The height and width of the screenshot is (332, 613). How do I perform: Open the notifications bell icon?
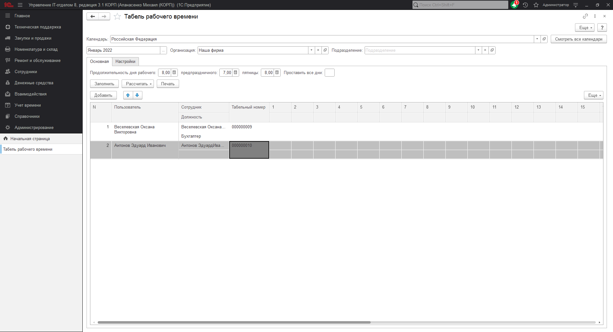(514, 5)
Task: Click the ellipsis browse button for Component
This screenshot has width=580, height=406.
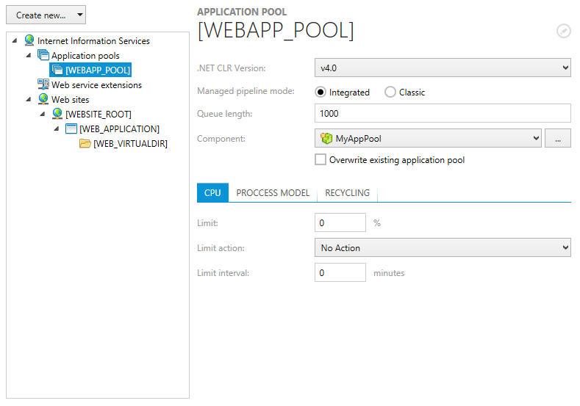Action: 557,138
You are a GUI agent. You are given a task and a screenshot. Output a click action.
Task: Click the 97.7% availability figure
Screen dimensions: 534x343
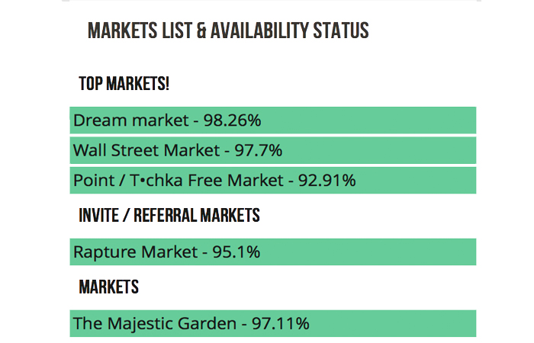259,150

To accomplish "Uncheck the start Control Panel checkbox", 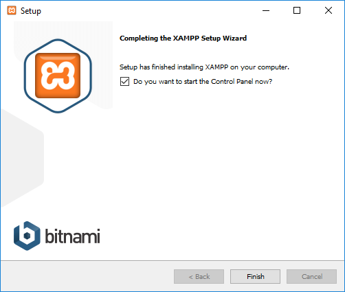I will point(124,82).
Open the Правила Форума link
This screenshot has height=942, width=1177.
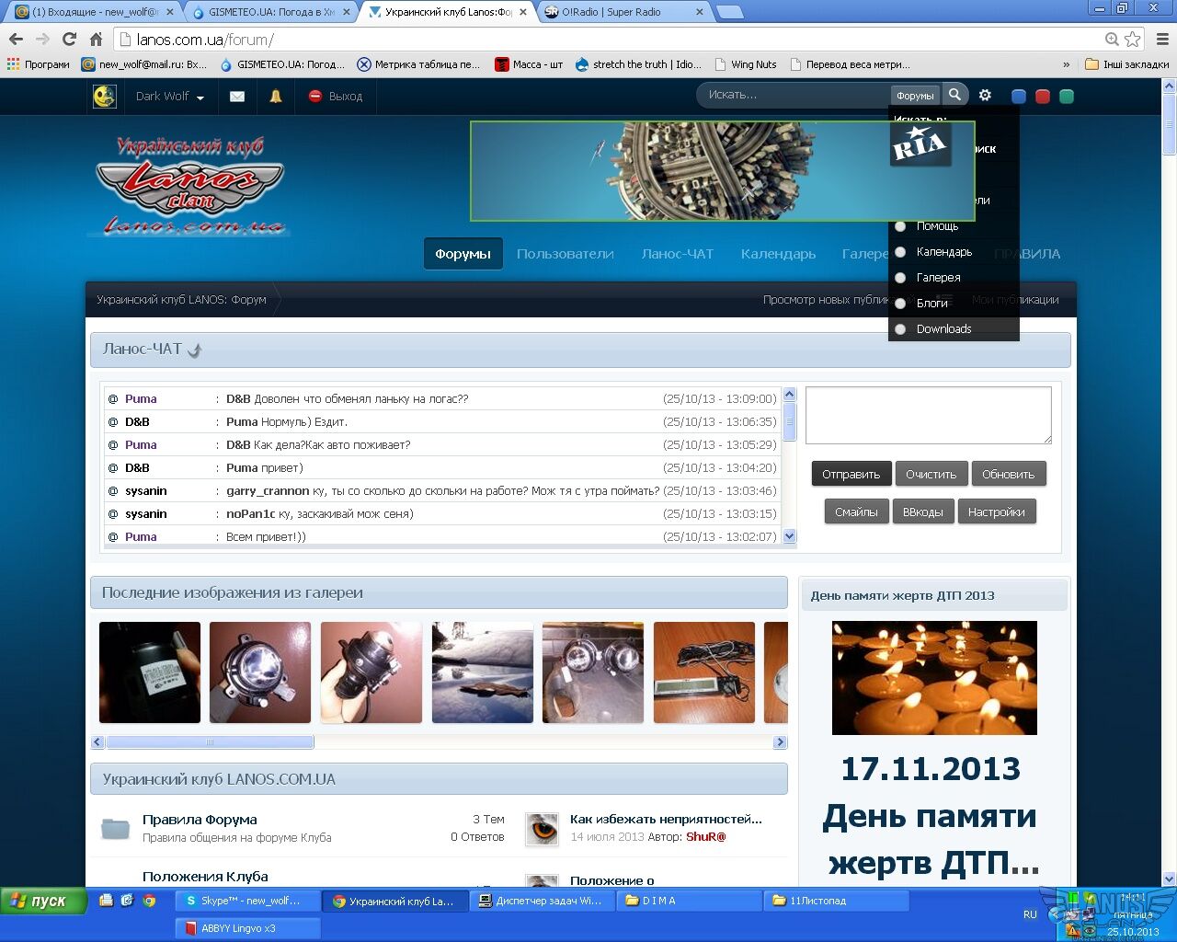pos(200,820)
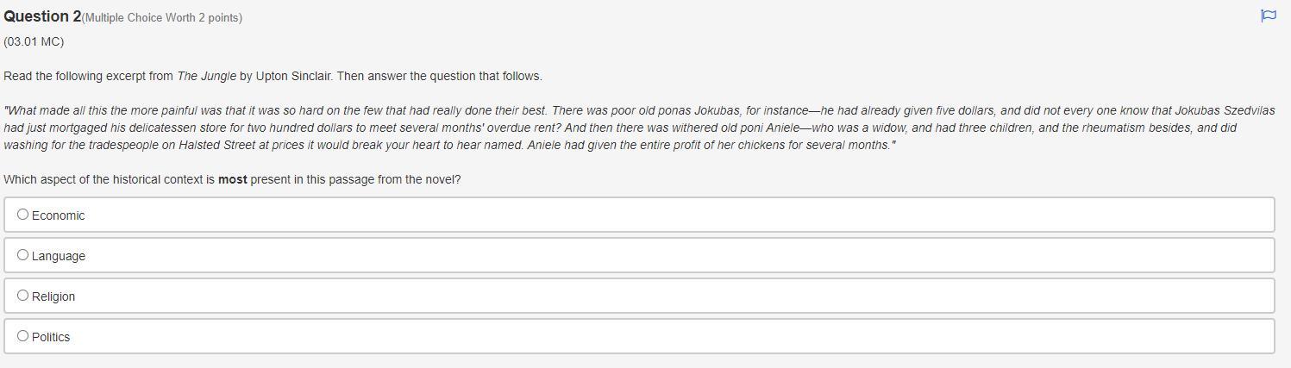The image size is (1291, 368).
Task: Click the "Economic" answer label text
Action: click(59, 215)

Directions: Leave the pictures out and retype only the lines from the line with "Open the Правила Форума link" through the final line of the material, both ends included, word for word.

Task solution:
Open the Правила Форума link
This screenshot has height=942, width=1177.
pos(200,820)
The image size is (1291, 368).
Task: Click the "Economic" answer label text
Action: click(59, 215)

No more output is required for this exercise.